Yesterday, I finally had a chance to walk the newest section of the Cultural Trail along Walnut Street. Unfortunately, I was without my camera, but visuals will be better if I wait until the unveiling of the Glick Peace Walk.
The Walnut Street portion of the trail has a different feel than the completed Alabama Street portion. The street itself is narrow and lightly trafficked by vehicles. It’s closed to autos now, but there still won’t be many when it opens back up. This helps to give the pedestrian a feeling of safety and ownership of the space. This also makes it a fine choice for the Peace Walk, which is intended to be a thoughtful exhibit.
The structures along the street are sparse, but relatively close to the right-of-way. One 3-story historic building has been unused for years. The street is also fronted by the brick Zesco building.

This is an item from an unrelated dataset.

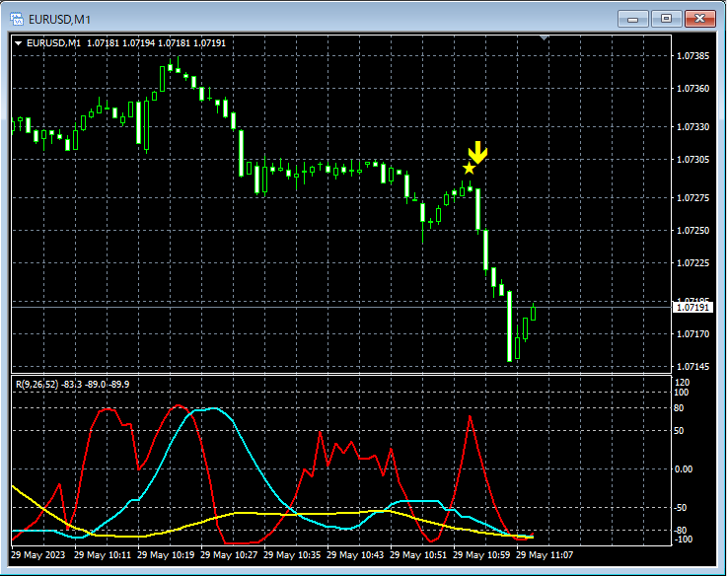This screenshot has width=728, height=576.
Task: Click the EURUSD,M1 window title icon
Action: (17, 18)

Dig-B has some nice pictures of this portion of the trail. Apart from these 2 structures that are directly on the street, as well as the Scottish Rite Cathedral that is separated by its lawn, there are mostly non-contributing one-story buildings, and surface parking lots. There’s plenty of room for growth.
One of my favorite benefits that we receive from urban trails is their knack for shining a light on neglected or forgotten areas. The newest portion of the Cultural Trail does this nicely, while also giving us a space for reflection and inspiration.